Way 1: Using the CORREL COEF function
The first way to obtain the correlation between 2 variables is to use the function CORREL COEF. This way is the simplest and fastest, but it only allows you to obtain the correlation between a pair of variables at a time:
array1 = Mandatory. First range of cells on which we want to calculate the correlation coefficient. Contains the information of the first of the variables to use.
matrix2 = Mandatory. Second range of cells over which we want to calculate the correlation coefficient. Contains the information of the second of the variables to use.
Going back to the example of our company's revenues and costs, all we have to do is select our first variable, in this case “Revenue”, as our array1 and our second variable, the “Costs”, as the matrix2:
With which we obtain the following result:
As we can see we have a correlation coefficient of 0.7, which means that income and costs have a positive correlation.
Way 2: Obtaining several correlation coefficients at once
The second way to obtain the correlation coefficient is a little more complex, but it allows us to obtain in the same calculation the different correlation coefficients between more than one pair of variables.
Activating the tools to calculate the correlation coefficient in Excel
The first step when trying to calculate correlation in Excel with this method is to make sure we have the tool called “Data Analysis” activated. For this we do the following:
Step 1: We click on the “File” option in the main Excel bar:
Step 2: In the left sidebar we click on “Options”.
Step 3: A new window will open, in which we click on “Add-ons”:
Step 4: In the add-ons window we click on the “Go” box:
Step 5: A new window will open, in which we must make sure that the “Analysis Tools” option has a ticket in the box to its left. After this we click on “Accept”:
Step 6: If we carry out all these steps correctly, the “Data Analysis” tool should be in the “Data” tab of the main Excel bar, in the “Analysis” section:
Using “Data Analysis” to calculate correlation coefficients
Now to calculate the correlation coefficient in Excel using the “Data Analysis” tool, let's look at an example similar to form 1, but now including that we have both variable costs and fixed costs:
Step 1: We click on the “Data Analysis” tool, which will open the following window:
Step 2: We select the “Correlation coefficient” option and click on “OK” (we can also double click), which will open the following window:
Step 3: In the “Input Range” section we indicate where our data is located, making sure to include the variable names in the cell selection. To make this process easier we can click on the black arrow on the right and select the cells manually:
Step 4: Now we indicate in “Group by” that our variables are in different columns, selecting the “Columns” option. Additionally, we indicate that the variable names are in the first row, with the “Labels in the first row” option:
Step 5: The last thing left to do is indicate where we want Excel to give us the table with the different correlation coefficients. In this case we want it to appear in cell F2, so we select that cell:
Tip Ninja: Let's keep in mind that the table that Excel gives us occupies more than one cell, even if we indicate only one cell, so we must make sure that we have enough space so that the output table does not overwrite information that we have.

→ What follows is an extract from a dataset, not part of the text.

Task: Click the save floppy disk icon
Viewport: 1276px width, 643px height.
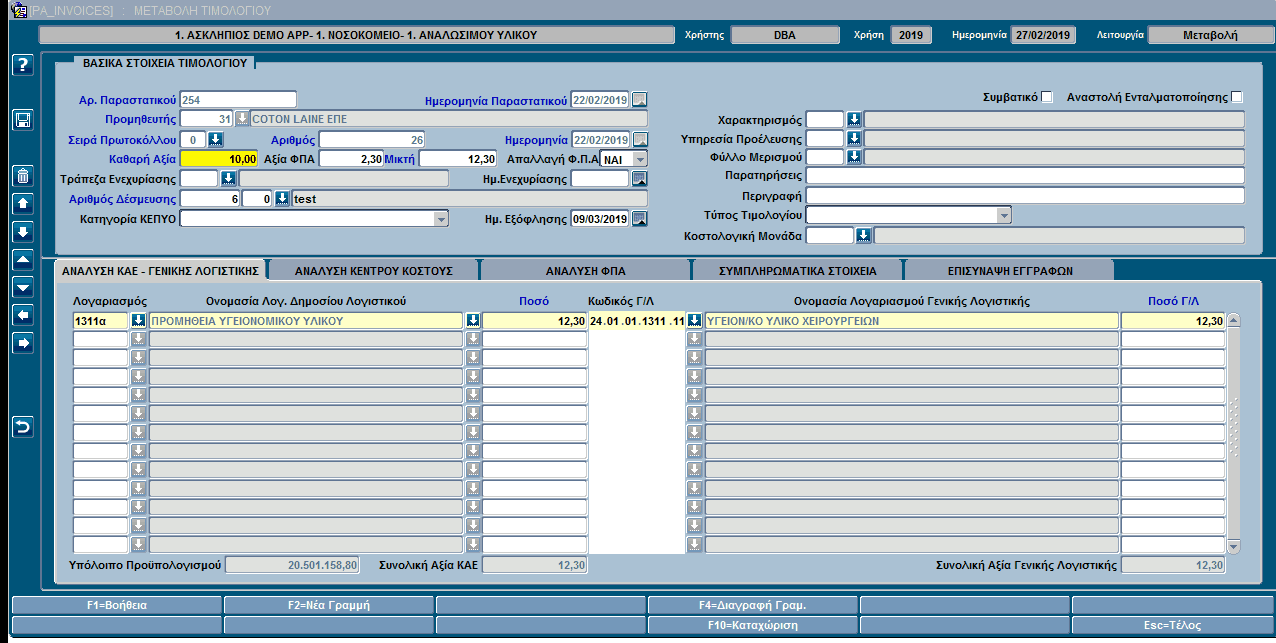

Ready! By clicking on “Accept” the information we are looking for will appear, in what is known as “Correlation Matrix”:
To see the correlation coefficient between two variables, you only need to go to the table and see where the row of one intersects with the column of the other. For example, if we want to see the intersection between “Revenue” and “Fixed costs”:
We can see then that the correlation coefficient between these two variables is -0.1.
Ninja Tip: The “Data Analysis” tool allows you to access other very useful statistical functions in Excel. One of the most important is regressions. If you want to learn how to do regressions in Excel you can go to the following article.